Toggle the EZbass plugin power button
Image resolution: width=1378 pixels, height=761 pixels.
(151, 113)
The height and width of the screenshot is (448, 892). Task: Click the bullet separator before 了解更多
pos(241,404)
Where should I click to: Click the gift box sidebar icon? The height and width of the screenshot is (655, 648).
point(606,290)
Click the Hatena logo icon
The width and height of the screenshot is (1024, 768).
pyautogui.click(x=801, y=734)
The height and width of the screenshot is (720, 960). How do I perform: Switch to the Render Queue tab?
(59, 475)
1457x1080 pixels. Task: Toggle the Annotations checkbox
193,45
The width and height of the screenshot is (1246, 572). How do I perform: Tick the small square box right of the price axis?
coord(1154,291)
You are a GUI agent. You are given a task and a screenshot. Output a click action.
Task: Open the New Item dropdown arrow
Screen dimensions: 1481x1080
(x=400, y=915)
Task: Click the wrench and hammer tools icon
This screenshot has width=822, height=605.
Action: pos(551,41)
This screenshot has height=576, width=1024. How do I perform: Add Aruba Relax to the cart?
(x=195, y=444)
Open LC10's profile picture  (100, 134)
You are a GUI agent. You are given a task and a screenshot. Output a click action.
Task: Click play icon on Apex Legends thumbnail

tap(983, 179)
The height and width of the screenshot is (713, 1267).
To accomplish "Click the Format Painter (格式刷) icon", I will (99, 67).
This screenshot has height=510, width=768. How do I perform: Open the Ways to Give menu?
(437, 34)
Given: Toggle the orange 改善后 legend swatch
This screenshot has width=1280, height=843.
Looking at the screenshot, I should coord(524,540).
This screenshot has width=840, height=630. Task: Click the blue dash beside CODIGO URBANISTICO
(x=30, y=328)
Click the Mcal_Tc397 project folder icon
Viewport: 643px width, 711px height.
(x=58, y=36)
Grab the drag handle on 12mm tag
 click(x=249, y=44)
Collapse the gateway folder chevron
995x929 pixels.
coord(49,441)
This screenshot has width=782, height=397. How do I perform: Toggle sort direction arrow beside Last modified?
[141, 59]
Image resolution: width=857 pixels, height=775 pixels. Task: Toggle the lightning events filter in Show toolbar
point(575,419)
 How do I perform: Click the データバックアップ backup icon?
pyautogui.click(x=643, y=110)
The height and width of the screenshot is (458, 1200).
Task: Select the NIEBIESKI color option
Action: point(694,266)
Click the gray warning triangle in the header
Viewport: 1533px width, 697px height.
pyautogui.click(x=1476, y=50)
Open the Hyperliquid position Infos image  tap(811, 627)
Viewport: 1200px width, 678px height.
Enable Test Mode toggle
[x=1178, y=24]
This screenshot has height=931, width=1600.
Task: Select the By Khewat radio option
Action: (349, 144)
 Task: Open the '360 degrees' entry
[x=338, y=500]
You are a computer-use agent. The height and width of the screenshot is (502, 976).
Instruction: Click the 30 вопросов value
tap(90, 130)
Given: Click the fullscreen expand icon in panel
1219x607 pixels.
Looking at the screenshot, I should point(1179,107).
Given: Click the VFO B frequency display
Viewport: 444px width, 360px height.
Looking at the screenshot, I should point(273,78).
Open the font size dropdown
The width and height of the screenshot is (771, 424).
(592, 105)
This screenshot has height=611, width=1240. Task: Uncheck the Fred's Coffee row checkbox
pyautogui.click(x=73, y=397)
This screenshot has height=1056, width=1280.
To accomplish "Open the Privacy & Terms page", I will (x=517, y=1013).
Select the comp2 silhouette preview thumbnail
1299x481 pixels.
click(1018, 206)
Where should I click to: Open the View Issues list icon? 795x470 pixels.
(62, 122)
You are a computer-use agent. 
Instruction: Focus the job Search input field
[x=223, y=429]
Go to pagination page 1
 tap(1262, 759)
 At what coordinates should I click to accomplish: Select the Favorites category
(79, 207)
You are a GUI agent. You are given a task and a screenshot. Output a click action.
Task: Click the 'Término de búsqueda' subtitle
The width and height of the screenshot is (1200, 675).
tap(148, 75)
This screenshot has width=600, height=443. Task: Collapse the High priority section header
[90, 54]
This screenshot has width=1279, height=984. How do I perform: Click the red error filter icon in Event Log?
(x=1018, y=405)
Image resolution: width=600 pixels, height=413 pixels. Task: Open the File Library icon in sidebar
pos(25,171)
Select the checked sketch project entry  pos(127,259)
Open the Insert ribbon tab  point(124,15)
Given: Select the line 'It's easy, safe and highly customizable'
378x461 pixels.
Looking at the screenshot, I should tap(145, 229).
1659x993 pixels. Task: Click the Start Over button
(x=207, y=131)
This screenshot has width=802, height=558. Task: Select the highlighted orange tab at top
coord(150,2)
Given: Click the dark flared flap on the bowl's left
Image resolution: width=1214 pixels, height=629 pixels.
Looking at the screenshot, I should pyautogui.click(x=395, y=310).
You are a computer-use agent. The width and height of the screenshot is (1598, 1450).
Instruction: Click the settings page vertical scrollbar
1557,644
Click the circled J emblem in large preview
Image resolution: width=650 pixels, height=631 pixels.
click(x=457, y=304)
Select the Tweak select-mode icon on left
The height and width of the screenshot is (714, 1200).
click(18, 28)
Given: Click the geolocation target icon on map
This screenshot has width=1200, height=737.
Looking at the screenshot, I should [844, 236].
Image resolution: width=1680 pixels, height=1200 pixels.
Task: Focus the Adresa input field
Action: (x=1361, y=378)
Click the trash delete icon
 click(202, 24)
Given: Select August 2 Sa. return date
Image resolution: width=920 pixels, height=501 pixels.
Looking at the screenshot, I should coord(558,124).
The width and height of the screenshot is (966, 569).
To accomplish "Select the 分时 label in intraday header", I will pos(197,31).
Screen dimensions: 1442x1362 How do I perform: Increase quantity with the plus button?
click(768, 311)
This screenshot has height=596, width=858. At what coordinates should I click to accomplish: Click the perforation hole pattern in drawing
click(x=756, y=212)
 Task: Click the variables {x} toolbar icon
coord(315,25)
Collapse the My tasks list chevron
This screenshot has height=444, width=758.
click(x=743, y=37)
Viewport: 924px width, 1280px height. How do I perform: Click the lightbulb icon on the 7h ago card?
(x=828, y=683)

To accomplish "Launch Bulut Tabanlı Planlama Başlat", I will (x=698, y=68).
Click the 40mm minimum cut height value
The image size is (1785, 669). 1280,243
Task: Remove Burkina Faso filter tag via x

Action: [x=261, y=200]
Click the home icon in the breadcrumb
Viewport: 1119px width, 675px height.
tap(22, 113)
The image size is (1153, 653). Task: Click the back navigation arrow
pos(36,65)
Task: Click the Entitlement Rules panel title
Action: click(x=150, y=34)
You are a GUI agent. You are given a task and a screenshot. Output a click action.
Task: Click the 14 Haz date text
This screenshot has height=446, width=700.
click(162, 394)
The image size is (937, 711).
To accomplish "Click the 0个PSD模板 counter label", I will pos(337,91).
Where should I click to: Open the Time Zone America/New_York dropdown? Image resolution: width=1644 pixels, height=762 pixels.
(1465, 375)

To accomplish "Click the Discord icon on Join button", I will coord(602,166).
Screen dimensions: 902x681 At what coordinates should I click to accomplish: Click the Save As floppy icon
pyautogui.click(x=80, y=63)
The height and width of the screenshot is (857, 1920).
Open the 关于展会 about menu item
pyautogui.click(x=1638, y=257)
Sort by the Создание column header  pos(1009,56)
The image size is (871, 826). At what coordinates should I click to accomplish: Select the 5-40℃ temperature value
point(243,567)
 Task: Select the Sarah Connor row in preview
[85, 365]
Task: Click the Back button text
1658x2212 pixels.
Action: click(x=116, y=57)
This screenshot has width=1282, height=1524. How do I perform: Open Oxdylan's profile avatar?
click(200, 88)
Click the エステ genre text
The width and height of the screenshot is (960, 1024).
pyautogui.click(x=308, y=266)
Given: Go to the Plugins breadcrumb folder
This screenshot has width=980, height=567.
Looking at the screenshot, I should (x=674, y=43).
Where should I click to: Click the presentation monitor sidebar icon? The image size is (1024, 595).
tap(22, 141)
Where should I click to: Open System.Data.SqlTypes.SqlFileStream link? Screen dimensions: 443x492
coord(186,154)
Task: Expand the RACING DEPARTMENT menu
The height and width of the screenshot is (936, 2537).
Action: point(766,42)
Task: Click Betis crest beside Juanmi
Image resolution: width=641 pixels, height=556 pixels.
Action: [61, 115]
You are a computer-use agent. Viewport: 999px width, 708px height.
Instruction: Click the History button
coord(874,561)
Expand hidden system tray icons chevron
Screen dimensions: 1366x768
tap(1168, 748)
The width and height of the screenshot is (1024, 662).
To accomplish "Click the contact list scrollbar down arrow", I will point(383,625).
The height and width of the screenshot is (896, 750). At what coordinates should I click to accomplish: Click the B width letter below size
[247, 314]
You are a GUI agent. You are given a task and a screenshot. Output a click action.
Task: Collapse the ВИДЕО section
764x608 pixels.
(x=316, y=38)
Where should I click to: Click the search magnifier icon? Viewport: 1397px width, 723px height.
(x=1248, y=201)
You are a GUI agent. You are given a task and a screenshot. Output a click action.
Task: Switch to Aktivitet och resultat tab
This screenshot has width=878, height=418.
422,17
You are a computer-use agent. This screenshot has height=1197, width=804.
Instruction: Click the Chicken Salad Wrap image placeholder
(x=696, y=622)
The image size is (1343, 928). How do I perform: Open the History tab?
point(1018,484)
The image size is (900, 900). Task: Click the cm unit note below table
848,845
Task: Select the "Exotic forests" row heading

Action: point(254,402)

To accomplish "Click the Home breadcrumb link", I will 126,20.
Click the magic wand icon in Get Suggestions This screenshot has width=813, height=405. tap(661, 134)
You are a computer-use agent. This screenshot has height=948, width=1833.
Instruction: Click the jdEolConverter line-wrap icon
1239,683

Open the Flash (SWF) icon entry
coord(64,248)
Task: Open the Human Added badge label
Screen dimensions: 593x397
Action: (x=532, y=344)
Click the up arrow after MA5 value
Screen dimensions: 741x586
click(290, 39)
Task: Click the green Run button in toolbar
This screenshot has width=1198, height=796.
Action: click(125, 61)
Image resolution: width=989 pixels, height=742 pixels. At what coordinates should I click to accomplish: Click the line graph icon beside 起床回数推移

++++

* _Problem requirements_: Using the material above, copy every line in which the string "computer" occurs.

* _Problem solution_:
You are a computer-use agent. The height and width of the screenshot is (502, 976).
You are a computer-use agent. 
You are a computer-use agent. The width and height of the screenshot is (1598, 1450).
You are a computer-use agent. Viewport: 999px width, 708px height.
You are a computer-use agent. This screenshot has height=1197, width=804.
You are a computer-use agent. This screenshot has height=948, width=1833.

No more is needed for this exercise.